Here, we perform chemical modeling to determine how the production of radiolytic O2 and H2O2, and abiotic redox chemistry in the ocean and rocky core, contribute to chemical disequilibria that could support metabolic processes in Enceladus' ocean. We consider three possible cases for ocean redox chemistry: Case I in which reductants are not present in appreciable amounts and oxidants accumulate over time, and Cases II and III in which aqueous reductants or seafloor minerals, respectively, convert O2 and H2O2 to SO2−4 and ferric oxyhydroxides.

We calculate the upper limits on the concentrations of oxidants and chemical energy available for metabolic reactions in all three cases, neglecting additional abiotic reactions.
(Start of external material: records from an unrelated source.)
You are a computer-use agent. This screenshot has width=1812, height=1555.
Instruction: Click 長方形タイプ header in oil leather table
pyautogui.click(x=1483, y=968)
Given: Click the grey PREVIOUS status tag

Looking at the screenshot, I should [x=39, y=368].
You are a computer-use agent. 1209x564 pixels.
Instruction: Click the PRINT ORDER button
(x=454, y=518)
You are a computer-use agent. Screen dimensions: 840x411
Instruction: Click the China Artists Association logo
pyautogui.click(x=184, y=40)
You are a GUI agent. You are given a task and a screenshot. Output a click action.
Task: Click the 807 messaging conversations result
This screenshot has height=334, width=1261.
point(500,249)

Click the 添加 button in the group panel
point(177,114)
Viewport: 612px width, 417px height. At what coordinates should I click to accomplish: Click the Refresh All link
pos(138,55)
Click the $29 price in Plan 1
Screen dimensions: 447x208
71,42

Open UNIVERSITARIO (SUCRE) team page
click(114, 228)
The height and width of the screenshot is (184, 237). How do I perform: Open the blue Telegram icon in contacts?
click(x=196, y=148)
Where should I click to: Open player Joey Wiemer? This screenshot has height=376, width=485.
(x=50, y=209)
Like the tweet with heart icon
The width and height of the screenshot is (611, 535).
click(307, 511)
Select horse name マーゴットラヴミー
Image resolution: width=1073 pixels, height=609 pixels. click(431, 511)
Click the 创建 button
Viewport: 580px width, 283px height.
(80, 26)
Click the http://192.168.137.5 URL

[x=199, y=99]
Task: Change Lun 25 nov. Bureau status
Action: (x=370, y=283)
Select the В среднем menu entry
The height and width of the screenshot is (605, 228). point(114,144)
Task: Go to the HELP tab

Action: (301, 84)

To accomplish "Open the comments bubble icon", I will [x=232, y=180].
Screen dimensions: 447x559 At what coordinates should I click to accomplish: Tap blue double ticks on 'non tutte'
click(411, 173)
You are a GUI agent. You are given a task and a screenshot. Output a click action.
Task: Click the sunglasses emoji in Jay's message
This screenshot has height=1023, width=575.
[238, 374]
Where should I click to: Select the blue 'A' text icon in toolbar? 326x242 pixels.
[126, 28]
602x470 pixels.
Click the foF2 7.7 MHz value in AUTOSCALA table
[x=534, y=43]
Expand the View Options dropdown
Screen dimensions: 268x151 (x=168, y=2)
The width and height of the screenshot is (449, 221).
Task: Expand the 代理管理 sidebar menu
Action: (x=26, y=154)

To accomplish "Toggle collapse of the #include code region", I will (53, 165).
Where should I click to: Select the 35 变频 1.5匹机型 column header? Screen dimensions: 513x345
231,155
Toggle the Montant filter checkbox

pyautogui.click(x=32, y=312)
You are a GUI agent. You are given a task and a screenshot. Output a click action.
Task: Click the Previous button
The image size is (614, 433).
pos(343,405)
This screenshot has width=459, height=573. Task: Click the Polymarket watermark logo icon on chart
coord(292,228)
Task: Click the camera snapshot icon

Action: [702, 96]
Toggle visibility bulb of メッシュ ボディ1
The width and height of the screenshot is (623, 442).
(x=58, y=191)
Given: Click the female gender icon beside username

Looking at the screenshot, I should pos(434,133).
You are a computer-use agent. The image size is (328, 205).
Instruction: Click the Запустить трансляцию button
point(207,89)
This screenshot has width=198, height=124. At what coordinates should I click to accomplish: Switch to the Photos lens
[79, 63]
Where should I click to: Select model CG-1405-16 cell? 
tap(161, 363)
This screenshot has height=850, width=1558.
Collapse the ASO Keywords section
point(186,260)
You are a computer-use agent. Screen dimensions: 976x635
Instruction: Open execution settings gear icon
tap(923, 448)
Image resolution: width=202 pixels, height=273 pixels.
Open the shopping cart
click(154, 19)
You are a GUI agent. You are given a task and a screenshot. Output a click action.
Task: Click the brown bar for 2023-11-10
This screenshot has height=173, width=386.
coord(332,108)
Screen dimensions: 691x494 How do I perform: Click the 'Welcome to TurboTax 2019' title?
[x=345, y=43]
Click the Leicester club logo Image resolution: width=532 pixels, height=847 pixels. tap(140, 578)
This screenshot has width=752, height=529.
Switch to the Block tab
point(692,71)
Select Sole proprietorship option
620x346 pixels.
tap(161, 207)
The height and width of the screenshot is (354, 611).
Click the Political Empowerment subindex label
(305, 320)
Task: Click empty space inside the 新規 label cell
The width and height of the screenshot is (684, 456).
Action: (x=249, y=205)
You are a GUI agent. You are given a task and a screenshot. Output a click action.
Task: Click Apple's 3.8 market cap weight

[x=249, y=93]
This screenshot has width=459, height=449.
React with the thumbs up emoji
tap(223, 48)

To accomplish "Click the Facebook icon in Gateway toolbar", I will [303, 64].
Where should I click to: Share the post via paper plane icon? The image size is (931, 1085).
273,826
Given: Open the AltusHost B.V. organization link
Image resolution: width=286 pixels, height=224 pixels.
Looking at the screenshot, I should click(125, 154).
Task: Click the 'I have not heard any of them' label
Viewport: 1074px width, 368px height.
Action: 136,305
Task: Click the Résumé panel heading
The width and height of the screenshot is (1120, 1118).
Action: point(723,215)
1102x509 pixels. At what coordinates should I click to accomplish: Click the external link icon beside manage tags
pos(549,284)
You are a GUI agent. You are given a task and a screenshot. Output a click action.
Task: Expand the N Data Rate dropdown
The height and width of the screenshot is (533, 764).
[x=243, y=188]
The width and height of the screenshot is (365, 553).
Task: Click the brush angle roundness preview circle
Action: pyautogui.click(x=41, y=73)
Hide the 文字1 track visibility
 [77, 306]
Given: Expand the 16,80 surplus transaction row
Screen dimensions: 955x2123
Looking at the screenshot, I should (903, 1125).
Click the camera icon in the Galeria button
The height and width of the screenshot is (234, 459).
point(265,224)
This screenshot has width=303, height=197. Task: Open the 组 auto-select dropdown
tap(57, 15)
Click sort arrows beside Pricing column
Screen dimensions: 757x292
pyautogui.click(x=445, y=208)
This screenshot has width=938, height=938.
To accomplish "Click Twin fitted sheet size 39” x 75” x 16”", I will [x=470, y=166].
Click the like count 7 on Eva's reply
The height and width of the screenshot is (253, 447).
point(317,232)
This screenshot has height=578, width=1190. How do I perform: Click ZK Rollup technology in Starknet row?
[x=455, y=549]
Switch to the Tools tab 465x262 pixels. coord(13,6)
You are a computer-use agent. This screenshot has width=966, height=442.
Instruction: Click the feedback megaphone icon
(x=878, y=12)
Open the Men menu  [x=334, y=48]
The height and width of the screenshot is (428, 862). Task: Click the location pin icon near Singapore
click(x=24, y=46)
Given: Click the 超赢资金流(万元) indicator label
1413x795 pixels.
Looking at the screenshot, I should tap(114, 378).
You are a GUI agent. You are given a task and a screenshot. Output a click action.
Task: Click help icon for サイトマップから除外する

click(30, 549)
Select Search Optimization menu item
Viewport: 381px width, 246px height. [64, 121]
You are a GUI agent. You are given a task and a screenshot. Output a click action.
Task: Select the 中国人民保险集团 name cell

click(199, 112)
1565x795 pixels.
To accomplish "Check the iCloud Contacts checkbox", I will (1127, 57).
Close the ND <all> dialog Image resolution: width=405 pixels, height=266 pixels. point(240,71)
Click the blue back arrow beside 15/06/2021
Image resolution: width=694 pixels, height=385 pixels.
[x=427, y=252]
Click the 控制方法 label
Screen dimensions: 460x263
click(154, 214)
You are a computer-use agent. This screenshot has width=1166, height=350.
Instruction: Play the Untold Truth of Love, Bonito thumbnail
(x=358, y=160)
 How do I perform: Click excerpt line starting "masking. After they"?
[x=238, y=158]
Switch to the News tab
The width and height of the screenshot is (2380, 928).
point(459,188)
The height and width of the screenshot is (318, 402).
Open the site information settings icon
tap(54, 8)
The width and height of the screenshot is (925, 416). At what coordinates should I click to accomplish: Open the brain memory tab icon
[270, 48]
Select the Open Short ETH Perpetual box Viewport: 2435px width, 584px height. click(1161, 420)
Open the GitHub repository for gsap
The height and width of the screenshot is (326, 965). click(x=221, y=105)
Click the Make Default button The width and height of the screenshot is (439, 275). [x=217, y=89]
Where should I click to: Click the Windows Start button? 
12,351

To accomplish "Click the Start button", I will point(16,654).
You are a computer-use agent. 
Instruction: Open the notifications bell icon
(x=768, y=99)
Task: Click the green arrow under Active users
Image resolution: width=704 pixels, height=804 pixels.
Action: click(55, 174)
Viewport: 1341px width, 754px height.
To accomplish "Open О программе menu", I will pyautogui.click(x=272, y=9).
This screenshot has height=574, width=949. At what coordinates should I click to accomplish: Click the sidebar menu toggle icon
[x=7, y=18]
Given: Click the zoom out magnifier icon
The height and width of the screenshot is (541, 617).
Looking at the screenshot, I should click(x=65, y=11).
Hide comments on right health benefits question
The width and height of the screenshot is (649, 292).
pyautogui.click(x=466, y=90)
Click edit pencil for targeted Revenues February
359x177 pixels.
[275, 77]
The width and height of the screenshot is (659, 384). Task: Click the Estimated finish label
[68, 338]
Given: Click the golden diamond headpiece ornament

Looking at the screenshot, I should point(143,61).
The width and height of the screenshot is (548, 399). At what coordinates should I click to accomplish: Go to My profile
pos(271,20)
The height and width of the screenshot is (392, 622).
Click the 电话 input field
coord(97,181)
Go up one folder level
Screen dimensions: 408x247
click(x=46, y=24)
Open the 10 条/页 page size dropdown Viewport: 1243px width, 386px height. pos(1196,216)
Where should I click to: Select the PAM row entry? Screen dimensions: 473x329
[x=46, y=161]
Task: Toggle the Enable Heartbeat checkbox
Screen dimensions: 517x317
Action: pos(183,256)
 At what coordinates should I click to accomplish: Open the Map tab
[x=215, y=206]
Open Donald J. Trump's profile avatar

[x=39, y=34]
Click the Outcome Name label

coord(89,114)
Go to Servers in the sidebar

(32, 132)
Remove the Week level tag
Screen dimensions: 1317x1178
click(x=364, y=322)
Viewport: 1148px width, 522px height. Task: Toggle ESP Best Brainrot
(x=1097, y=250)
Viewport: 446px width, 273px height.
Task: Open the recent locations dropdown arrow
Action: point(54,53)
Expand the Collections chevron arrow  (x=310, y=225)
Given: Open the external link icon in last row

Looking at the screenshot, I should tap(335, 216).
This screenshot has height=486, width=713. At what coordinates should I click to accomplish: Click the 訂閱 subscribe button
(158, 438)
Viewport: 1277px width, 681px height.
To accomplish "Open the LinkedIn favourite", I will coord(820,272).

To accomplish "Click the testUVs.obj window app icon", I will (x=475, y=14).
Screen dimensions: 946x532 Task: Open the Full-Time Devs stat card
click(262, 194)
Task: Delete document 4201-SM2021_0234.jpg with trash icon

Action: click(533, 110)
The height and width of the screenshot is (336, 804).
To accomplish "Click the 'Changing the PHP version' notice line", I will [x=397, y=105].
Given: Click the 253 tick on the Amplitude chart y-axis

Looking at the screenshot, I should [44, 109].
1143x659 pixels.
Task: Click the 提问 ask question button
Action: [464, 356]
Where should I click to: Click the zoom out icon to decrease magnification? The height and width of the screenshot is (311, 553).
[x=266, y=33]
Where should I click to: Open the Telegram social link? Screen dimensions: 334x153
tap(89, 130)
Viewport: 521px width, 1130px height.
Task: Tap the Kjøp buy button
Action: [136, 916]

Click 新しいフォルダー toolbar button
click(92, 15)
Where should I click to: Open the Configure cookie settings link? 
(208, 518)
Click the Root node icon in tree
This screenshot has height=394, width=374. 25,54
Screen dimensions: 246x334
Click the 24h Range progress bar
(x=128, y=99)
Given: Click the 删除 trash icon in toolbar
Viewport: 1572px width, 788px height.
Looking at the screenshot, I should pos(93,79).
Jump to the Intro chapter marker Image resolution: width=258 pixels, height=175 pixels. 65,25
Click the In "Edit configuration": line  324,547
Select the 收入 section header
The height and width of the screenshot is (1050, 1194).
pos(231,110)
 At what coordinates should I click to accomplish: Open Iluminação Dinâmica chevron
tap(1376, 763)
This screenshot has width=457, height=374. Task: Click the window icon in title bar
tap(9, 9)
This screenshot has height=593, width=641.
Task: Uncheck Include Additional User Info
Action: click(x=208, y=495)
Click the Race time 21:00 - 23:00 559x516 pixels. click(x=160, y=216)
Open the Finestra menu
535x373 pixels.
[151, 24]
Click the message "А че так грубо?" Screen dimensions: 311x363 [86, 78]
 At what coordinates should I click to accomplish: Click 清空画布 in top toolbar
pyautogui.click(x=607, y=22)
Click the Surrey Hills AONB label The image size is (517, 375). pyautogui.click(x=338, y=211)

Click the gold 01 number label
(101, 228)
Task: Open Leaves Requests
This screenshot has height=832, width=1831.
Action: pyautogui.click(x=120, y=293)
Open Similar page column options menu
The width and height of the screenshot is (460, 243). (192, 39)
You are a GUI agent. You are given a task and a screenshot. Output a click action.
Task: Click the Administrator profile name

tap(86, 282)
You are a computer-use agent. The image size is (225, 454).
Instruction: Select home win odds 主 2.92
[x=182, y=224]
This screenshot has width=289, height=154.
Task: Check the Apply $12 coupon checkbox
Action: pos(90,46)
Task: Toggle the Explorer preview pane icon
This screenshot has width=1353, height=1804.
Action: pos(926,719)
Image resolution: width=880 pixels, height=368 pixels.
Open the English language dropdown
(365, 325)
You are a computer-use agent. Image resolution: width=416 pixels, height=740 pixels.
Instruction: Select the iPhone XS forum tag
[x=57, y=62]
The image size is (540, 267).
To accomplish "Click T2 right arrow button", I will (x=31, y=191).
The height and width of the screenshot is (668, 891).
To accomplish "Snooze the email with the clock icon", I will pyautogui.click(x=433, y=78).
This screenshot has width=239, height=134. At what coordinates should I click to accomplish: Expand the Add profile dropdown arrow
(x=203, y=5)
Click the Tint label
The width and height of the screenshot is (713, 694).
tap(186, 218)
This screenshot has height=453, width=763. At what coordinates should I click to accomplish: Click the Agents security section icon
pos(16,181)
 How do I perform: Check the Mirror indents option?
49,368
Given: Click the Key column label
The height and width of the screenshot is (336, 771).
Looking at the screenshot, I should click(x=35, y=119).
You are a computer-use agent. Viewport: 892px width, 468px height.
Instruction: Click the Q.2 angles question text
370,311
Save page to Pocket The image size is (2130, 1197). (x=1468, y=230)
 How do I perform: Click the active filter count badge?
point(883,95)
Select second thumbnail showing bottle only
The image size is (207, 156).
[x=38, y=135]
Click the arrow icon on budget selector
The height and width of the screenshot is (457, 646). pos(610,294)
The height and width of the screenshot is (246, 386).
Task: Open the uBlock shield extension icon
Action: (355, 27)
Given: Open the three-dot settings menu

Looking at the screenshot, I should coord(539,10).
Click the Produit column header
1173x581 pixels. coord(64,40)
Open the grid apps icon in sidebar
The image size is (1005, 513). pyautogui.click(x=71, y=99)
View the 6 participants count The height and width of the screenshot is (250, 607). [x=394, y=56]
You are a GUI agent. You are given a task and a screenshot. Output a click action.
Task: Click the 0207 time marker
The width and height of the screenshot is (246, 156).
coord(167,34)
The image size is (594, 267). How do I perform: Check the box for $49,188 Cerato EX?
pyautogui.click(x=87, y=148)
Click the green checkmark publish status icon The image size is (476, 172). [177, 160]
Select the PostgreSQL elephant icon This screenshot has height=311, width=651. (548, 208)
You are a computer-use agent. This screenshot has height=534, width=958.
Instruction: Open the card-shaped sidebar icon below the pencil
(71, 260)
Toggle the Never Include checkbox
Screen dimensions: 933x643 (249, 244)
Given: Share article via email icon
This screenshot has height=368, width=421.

For all three cases, we find that many aerobic and anaerobic metabolic reactions used by microbes on Earth could meet the minimum free energy threshold required for terrestrial life to convert ADP to ATP, as well as sustain positive cell density values within the Enceladus seafloor and/or ocean. These findings indicate that oxidant production and oxidation chemistry could contribute to supporting possible life and a metabolically diverse microbial community on Enceladus.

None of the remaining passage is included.